[Entries on where items appear]
================================
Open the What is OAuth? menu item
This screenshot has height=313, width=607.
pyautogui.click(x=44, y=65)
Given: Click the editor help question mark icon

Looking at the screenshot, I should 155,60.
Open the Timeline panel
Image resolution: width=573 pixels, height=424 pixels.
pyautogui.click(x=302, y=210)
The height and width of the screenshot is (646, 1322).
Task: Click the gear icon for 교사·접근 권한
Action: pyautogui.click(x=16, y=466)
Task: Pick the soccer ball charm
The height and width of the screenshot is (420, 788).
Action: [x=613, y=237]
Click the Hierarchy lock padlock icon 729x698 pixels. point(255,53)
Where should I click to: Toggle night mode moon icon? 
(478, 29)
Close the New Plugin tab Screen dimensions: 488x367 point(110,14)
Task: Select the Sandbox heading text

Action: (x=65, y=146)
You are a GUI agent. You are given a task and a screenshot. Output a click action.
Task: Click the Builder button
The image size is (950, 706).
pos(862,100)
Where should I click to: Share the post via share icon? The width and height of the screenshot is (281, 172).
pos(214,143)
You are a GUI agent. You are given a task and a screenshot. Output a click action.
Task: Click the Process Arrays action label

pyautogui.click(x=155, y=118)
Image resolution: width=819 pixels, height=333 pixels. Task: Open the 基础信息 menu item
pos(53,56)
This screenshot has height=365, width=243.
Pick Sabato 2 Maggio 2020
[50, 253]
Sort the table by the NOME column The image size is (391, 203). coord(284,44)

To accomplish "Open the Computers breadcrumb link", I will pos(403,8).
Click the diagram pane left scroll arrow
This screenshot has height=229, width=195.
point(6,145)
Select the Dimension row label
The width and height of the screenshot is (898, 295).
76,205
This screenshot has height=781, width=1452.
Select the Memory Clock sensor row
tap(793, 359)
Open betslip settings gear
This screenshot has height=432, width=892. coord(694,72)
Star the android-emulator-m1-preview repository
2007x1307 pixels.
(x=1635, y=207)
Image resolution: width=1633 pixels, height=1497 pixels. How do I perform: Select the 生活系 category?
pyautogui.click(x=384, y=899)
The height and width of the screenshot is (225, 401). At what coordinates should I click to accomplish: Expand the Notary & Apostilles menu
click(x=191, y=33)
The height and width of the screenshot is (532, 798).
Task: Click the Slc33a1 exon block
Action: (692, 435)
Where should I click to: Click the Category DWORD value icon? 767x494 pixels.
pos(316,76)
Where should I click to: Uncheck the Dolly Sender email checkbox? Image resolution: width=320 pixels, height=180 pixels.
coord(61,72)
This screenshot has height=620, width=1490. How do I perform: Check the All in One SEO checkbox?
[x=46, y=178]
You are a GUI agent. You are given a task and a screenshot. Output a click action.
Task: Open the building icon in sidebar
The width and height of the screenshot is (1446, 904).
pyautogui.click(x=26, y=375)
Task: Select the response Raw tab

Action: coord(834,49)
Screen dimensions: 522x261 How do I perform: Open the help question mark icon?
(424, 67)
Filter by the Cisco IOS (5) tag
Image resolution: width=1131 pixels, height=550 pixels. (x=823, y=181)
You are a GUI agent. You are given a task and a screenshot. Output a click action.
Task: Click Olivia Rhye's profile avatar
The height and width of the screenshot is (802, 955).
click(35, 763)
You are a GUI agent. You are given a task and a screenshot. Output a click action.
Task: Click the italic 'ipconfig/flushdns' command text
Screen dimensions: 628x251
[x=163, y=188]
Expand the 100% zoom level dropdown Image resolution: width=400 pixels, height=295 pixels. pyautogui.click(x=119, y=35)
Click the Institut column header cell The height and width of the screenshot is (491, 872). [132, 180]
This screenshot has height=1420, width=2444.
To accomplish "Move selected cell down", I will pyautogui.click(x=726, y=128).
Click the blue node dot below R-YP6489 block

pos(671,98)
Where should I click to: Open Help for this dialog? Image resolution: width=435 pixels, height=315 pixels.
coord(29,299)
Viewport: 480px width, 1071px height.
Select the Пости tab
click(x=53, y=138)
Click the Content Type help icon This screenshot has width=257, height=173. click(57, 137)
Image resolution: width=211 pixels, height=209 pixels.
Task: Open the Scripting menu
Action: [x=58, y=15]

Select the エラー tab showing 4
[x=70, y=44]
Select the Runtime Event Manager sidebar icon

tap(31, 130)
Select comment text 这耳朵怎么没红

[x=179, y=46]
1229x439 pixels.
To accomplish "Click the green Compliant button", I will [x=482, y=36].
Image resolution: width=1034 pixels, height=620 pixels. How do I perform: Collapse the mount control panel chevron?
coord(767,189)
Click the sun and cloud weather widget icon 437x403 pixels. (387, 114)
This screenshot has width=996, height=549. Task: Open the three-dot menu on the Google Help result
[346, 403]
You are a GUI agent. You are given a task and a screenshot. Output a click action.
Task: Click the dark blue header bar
================================
— TASK DESCRIPTION —
Copy out every line of the listing above word for word, from start to finish.

— FINISHED ANSWER —
Open the What is OAuth? menu item
This screenshot has height=313, width=607.
pyautogui.click(x=44, y=65)
Given: Click the editor help question mark icon

Looking at the screenshot, I should 155,60.
Open the Timeline panel
Image resolution: width=573 pixels, height=424 pixels.
pyautogui.click(x=302, y=210)
The height and width of the screenshot is (646, 1322).
Task: Click the gear icon for 교사·접근 권한
Action: pyautogui.click(x=16, y=466)
Task: Pick the soccer ball charm
The height and width of the screenshot is (420, 788).
Action: [x=613, y=237]
Click the Hierarchy lock padlock icon 729x698 pixels. point(255,53)
Where should I click to: Toggle night mode moon icon? 
(478, 29)
Close the New Plugin tab Screen dimensions: 488x367 point(110,14)
Task: Select the Sandbox heading text

Action: (x=65, y=146)
You are a GUI agent. You are given a task and a screenshot. Output a click action.
Task: Click the Builder button
The image size is (950, 706).
pos(862,100)
Where should I click to: Share the post via share icon? The width and height of the screenshot is (281, 172).
pos(214,143)
You are a GUI agent. You are given a task and a screenshot. Output a click action.
Task: Click the Process Arrays action label

pyautogui.click(x=155, y=118)
Image resolution: width=819 pixels, height=333 pixels. Task: Open the 基础信息 menu item
pos(53,56)
This screenshot has height=365, width=243.
Pick Sabato 2 Maggio 2020
[50, 253]
Sort the table by the NOME column The image size is (391, 203). coord(284,44)

To accomplish "Open the Computers breadcrumb link", I will pos(403,8).
Click the diagram pane left scroll arrow
This screenshot has height=229, width=195.
point(6,145)
Select the Dimension row label
The width and height of the screenshot is (898, 295).
76,205
This screenshot has height=781, width=1452.
Select the Memory Clock sensor row
tap(793, 359)
Open betslip settings gear
This screenshot has height=432, width=892. coord(694,72)
Star the android-emulator-m1-preview repository
2007x1307 pixels.
(x=1635, y=207)
Image resolution: width=1633 pixels, height=1497 pixels. How do I perform: Select the 生活系 category?
pyautogui.click(x=384, y=899)
The height and width of the screenshot is (225, 401). At what coordinates should I click to accomplish: Expand the Notary & Apostilles menu
click(x=191, y=33)
The height and width of the screenshot is (532, 798).
Task: Click the Slc33a1 exon block
Action: (692, 435)
Where should I click to: Click the Category DWORD value icon? 767x494 pixels.
pos(316,76)
Where should I click to: Uncheck the Dolly Sender email checkbox? Image resolution: width=320 pixels, height=180 pixels.
coord(61,72)
This screenshot has height=620, width=1490. How do I perform: Check the All in One SEO checkbox?
[x=46, y=178]
You are a GUI agent. You are given a task and a screenshot. Output a click action.
Task: Open the building icon in sidebar
The width and height of the screenshot is (1446, 904).
pyautogui.click(x=26, y=375)
Task: Select the response Raw tab

Action: coord(834,49)
Screen dimensions: 522x261 How do I perform: Open the help question mark icon?
(424, 67)
Filter by the Cisco IOS (5) tag
Image resolution: width=1131 pixels, height=550 pixels. (x=823, y=181)
You are a GUI agent. You are given a task and a screenshot. Output a click action.
Task: Click Olivia Rhye's profile avatar
The height and width of the screenshot is (802, 955).
click(35, 763)
You are a GUI agent. You are given a task and a screenshot. Output a click action.
Task: Click the italic 'ipconfig/flushdns' command text
Screen dimensions: 628x251
[x=163, y=188]
Expand the 100% zoom level dropdown Image resolution: width=400 pixels, height=295 pixels. pyautogui.click(x=119, y=35)
Click the Institut column header cell The height and width of the screenshot is (491, 872). [132, 180]
This screenshot has height=1420, width=2444.
To accomplish "Move selected cell down", I will pyautogui.click(x=726, y=128).
Click the blue node dot below R-YP6489 block

pos(671,98)
Where should I click to: Open Help for this dialog? Image resolution: width=435 pixels, height=315 pixels.
coord(29,299)
Viewport: 480px width, 1071px height.
Select the Пости tab
click(x=53, y=138)
Click the Content Type help icon This screenshot has width=257, height=173. click(57, 137)
Image resolution: width=211 pixels, height=209 pixels.
Task: Open the Scripting menu
Action: [x=58, y=15]

Select the エラー tab showing 4
[x=70, y=44]
Select the Runtime Event Manager sidebar icon

tap(31, 130)
Select comment text 这耳朵怎么没红

[x=179, y=46]
1229x439 pixels.
To accomplish "Click the green Compliant button", I will [x=482, y=36].
Image resolution: width=1034 pixels, height=620 pixels. How do I perform: Collapse the mount control panel chevron?
coord(767,189)
Click the sun and cloud weather widget icon 437x403 pixels. (387, 114)
This screenshot has width=996, height=549. Task: Open the three-dot menu on the Google Help result
[346, 403]
You are a GUI agent. You are given a task and a screenshot. Output a click action.
Task: Click the dark blue header bar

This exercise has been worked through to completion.